_Exercise goal_
Starting with the line that contains "Task: Open table column settings icon" and going on through the end of the listing, write those lines out again with the requests included. Multiply every coordinate in the answers by 1.45, rounding each result to a whole number with halves rounded up.

-- Begin --

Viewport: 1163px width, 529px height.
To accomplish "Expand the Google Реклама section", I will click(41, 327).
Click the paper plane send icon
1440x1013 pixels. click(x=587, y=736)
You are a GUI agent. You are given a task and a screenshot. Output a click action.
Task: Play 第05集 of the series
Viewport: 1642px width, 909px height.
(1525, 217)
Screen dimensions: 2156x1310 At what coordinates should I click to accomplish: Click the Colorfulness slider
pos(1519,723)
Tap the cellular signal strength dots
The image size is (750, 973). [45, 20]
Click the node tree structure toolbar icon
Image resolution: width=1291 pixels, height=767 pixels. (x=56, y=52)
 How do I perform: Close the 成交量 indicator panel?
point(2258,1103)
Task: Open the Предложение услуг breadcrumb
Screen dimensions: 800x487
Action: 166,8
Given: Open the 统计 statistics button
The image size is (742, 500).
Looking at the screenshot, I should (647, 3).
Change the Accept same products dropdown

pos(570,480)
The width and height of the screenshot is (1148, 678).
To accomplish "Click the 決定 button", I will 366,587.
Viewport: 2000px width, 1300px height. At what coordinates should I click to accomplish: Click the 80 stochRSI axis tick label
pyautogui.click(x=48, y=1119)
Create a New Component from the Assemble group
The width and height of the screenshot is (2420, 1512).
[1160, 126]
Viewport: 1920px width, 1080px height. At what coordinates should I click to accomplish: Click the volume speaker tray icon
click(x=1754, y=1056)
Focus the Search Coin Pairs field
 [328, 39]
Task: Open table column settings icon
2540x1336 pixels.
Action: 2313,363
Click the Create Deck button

-- End --

_Result of this exercise_
Task: Open table column settings icon
2540x1336 pixels.
Action: 3354,526
Click the Create Deck button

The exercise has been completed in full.